Guaido and Maduro had both sent representatives to Oslo in May for discussions that Norway’s government had encouraged, but they were unable to reach any agreement. On Saturday, people familiar with the negotiations told Reuters that talks would restart this week.

But Guaido on Tuesday said there had been “no official statement that we would attend a new round” of dialogue.

“It is never going to be a good moment to mediate … with kidnappers, human rights violators, and a dictatorship,” Guaido told reporters at the opposition-controlled National Assembly legislature, which he heads.

Few details have been released about the talks in Oslo between representatives of Maduro and Guaido, who invoked Venezuela’s constitution to assume a rival presidency in January, denouncing Maduro’s May 2018 re-election as illegitimate.

Guaido’s comments came as the opposition expressed outrage over the death last week of Venezuelan navy captain Rafael Acosta in military custody.

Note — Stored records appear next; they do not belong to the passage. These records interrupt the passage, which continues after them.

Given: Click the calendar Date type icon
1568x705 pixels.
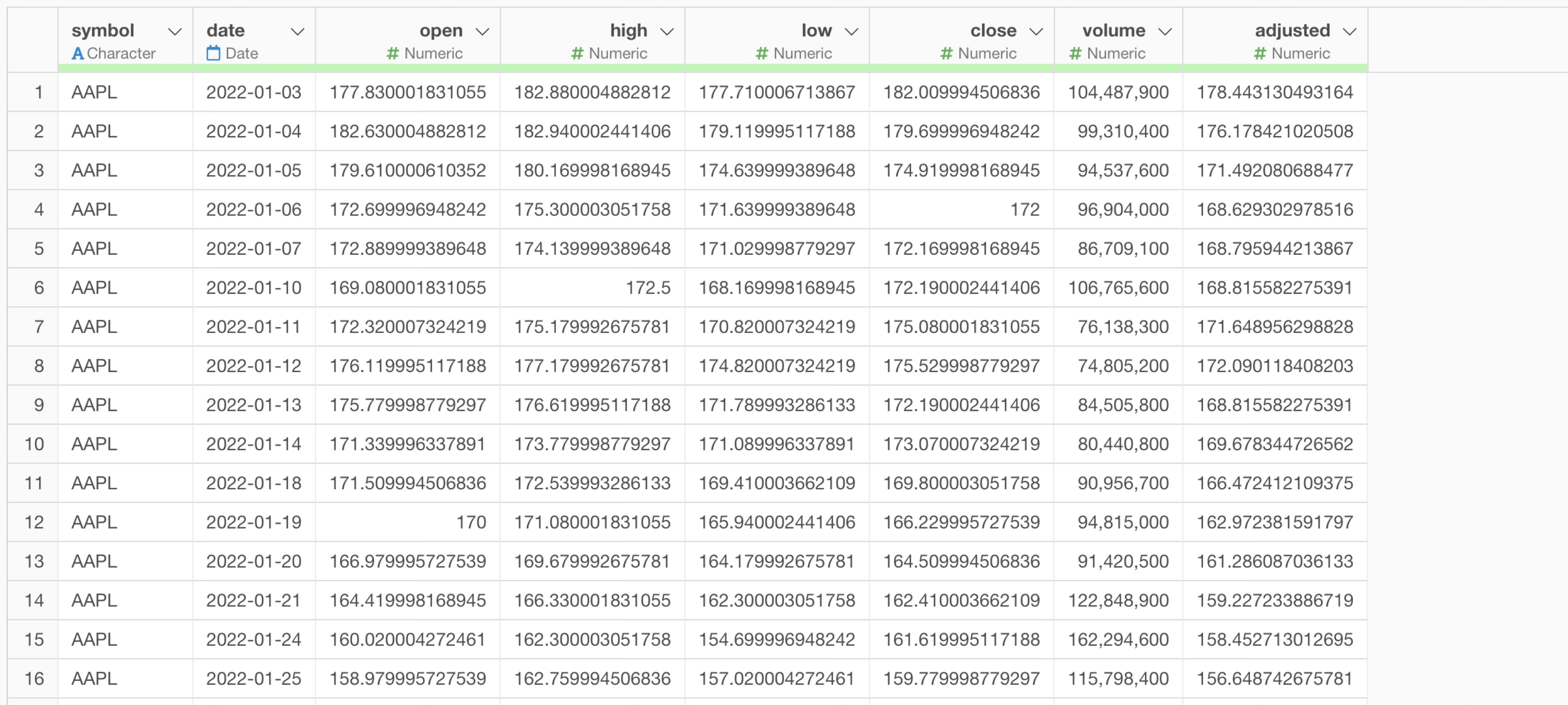Looking at the screenshot, I should (x=213, y=54).
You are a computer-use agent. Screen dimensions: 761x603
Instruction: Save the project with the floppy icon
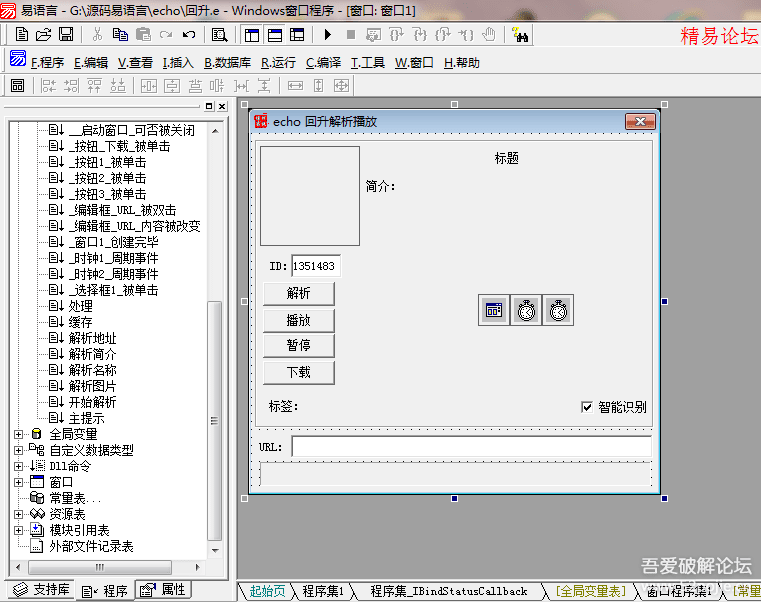(66, 35)
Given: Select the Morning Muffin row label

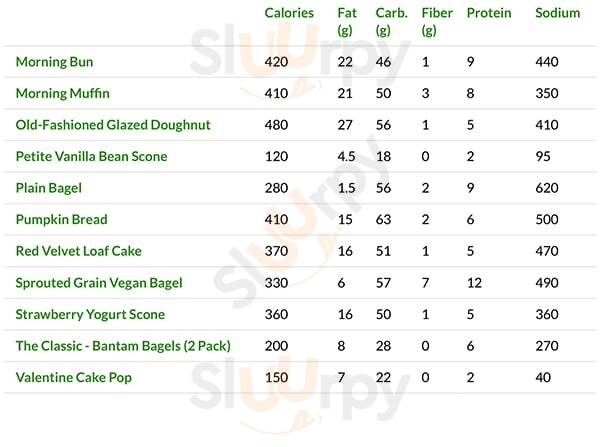Looking at the screenshot, I should pos(63,94).
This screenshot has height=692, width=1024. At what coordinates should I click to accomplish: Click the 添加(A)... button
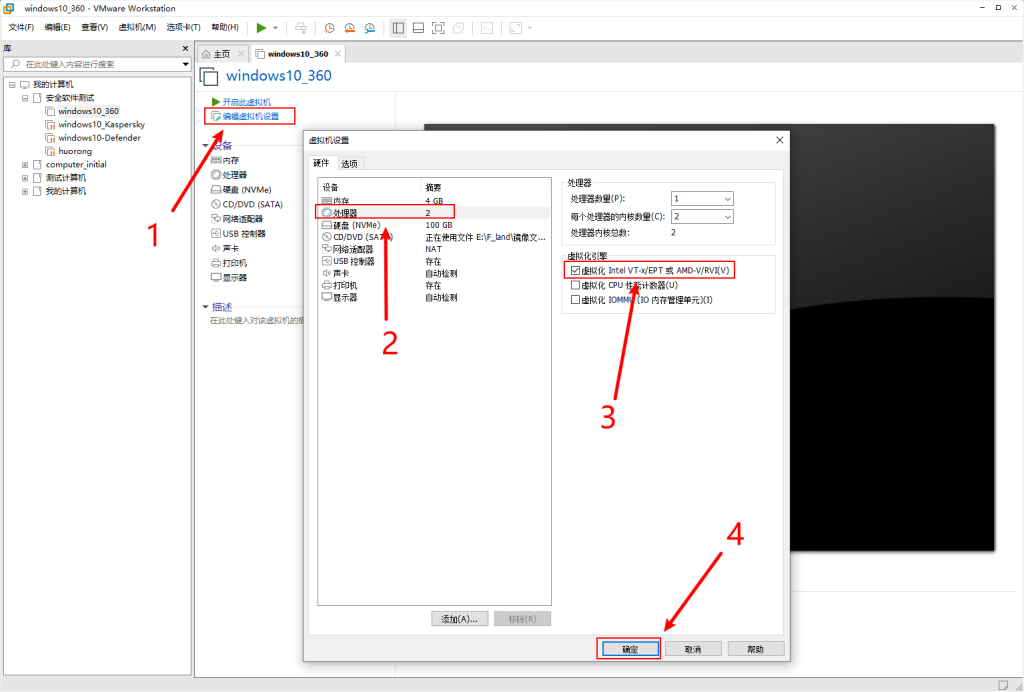point(459,619)
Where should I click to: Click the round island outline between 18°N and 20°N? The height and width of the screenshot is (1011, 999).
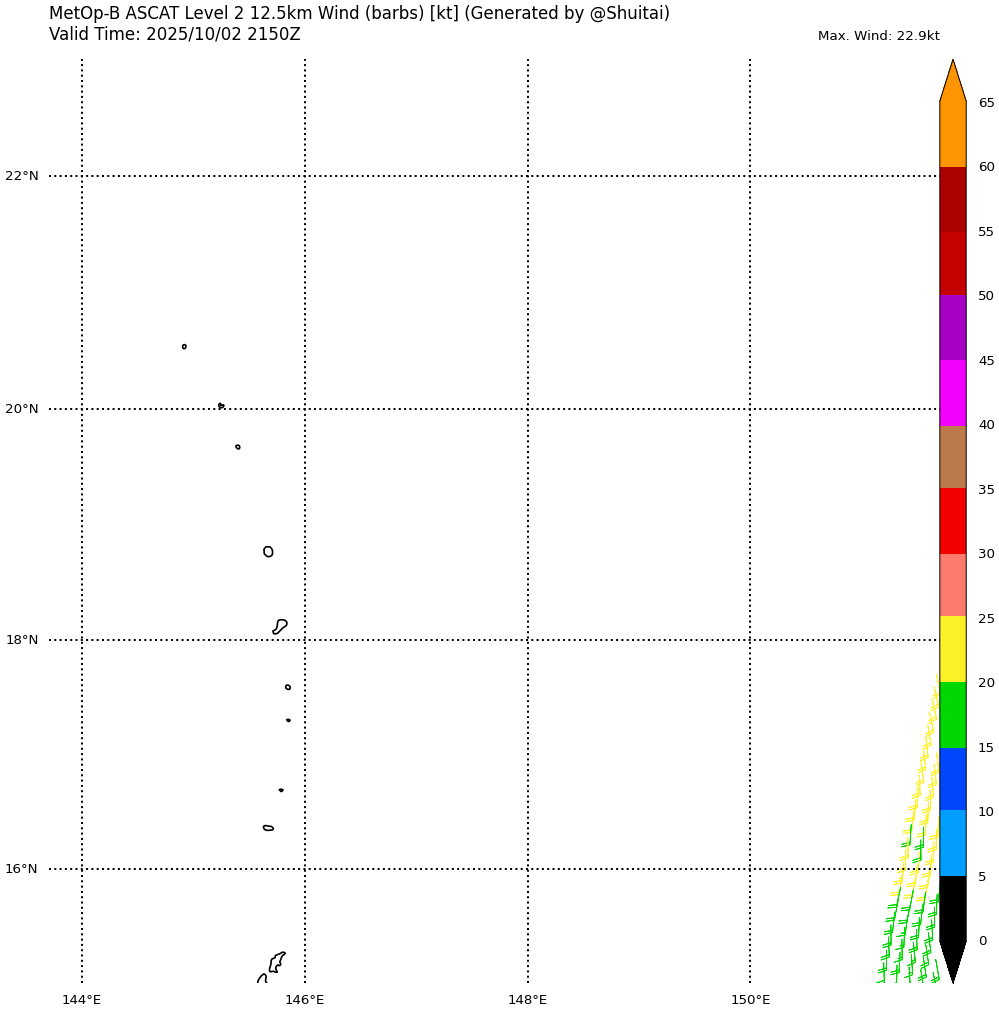point(268,552)
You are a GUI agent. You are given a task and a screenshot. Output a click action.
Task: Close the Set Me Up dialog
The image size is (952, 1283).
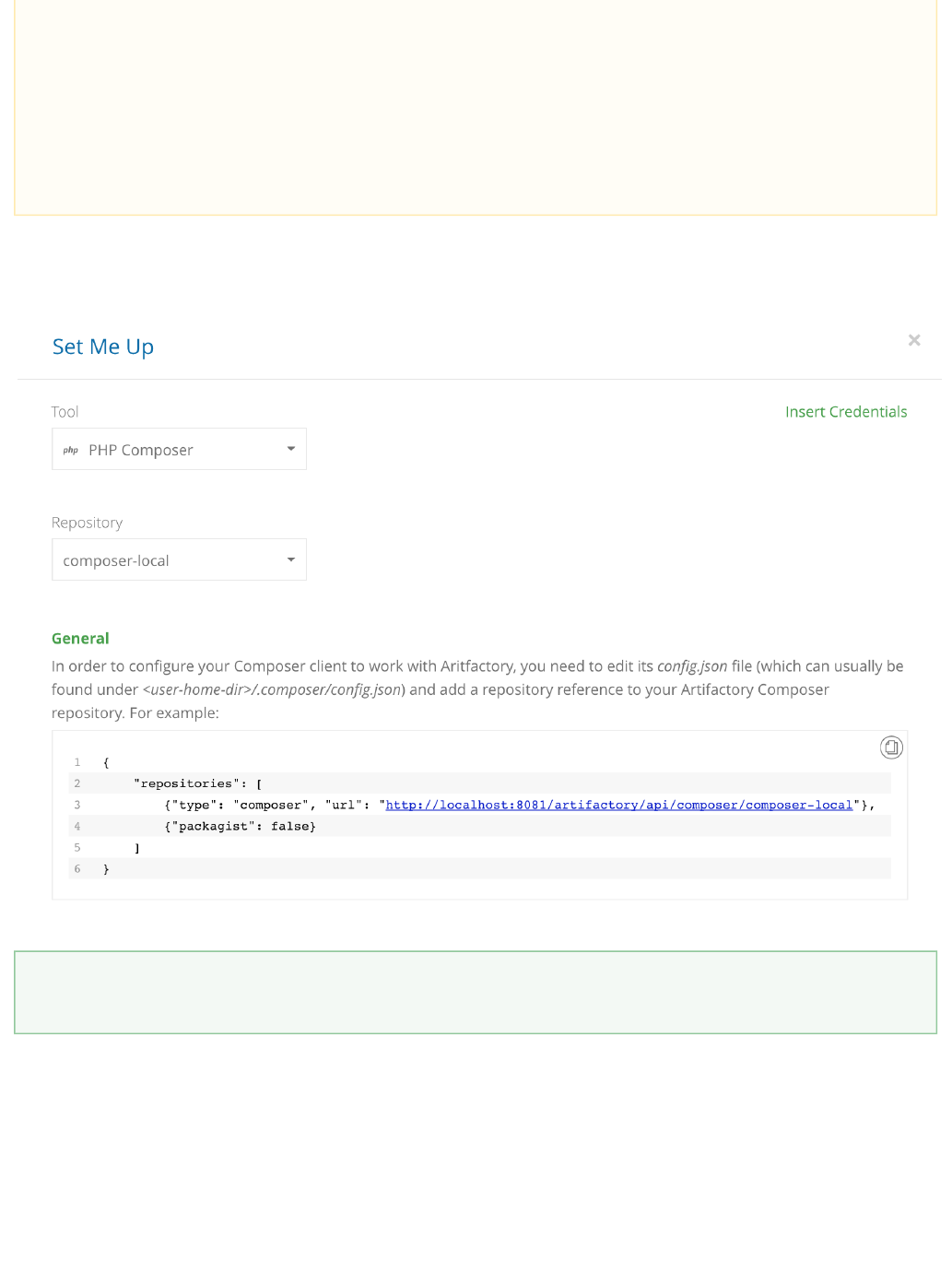pyautogui.click(x=913, y=340)
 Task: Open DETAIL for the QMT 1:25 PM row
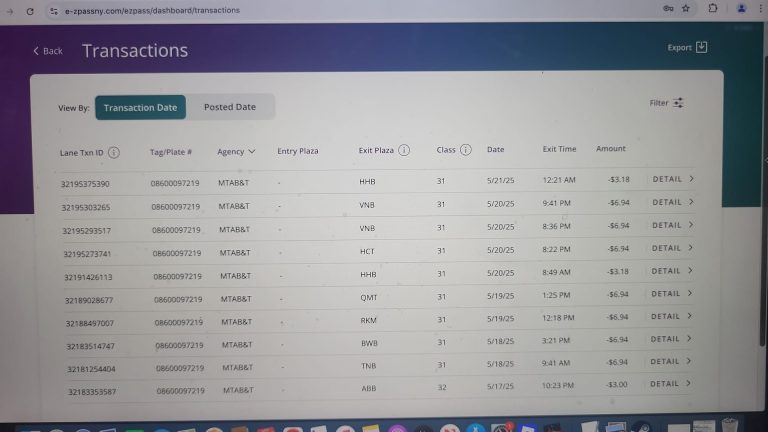[x=672, y=295]
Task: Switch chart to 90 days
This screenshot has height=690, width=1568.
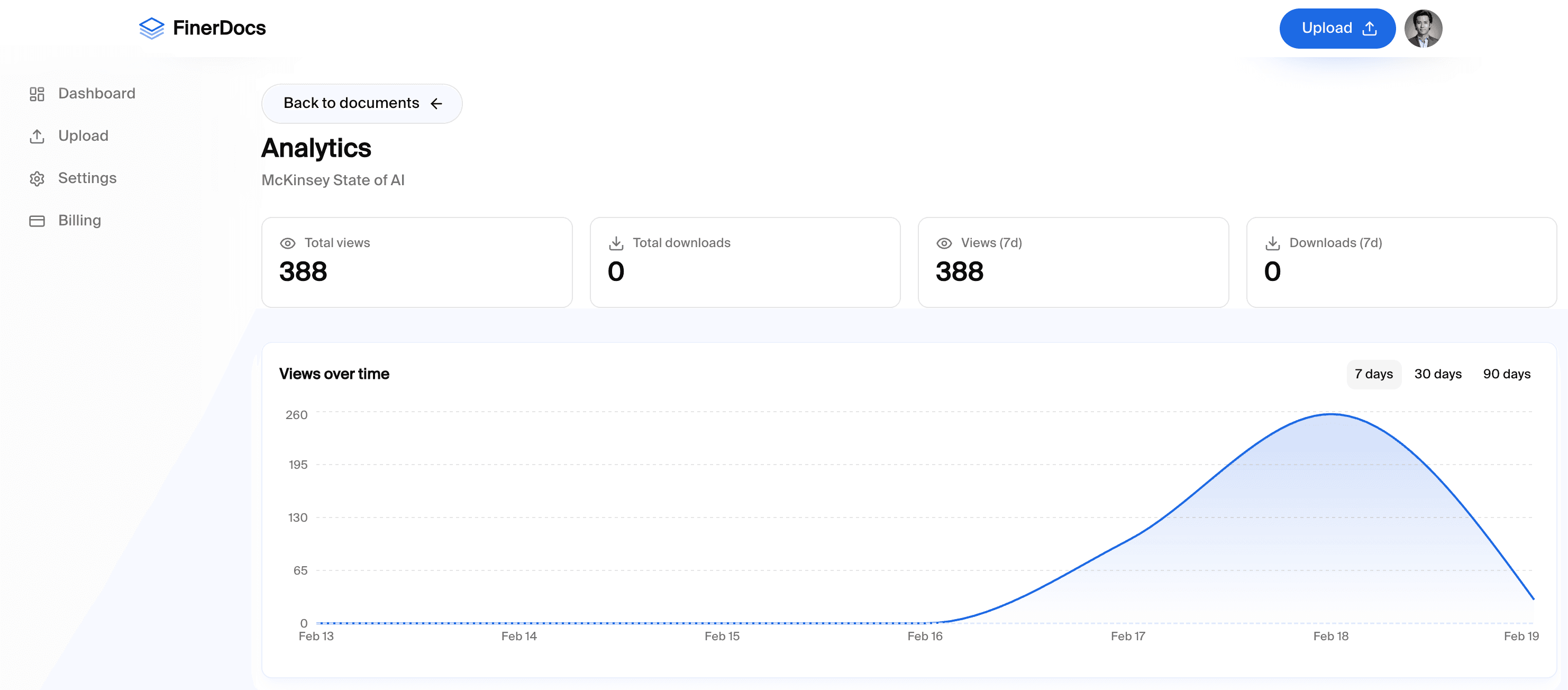Action: (1506, 374)
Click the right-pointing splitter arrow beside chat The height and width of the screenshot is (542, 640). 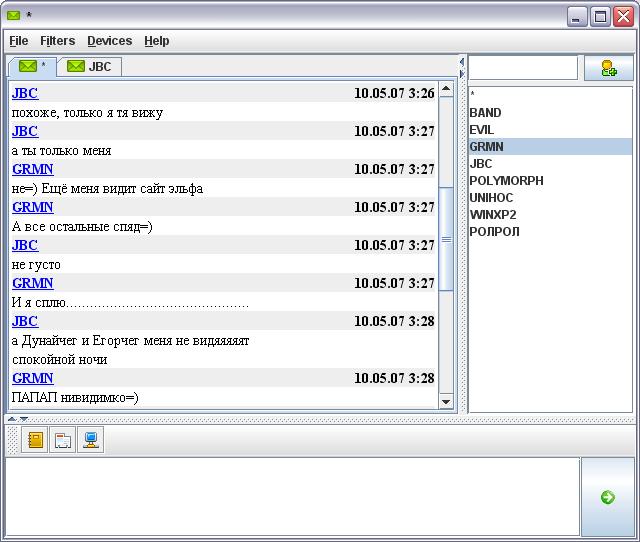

The captain’s wife and rights groups accuse Maduro’s government of torturing Acosta and refusing to clarify the circumstances of his death.

Venezuela’s chief prosecutor on Monday charged two intelligence officials with homicide in connection with Acosta’s death, without explaining how he was killed.

In an address on state television Tuesday evening, Maduro made no reference to Acosta’s death but said his government was “committed … to the Norway dialogue” and that the talks aimed to create “a permanent table for dialogue and solutions.”

“That process is going well,” he said. “There will be good news in the coming weeks about how well the contact, negotiation and pre-agreement processes are going.”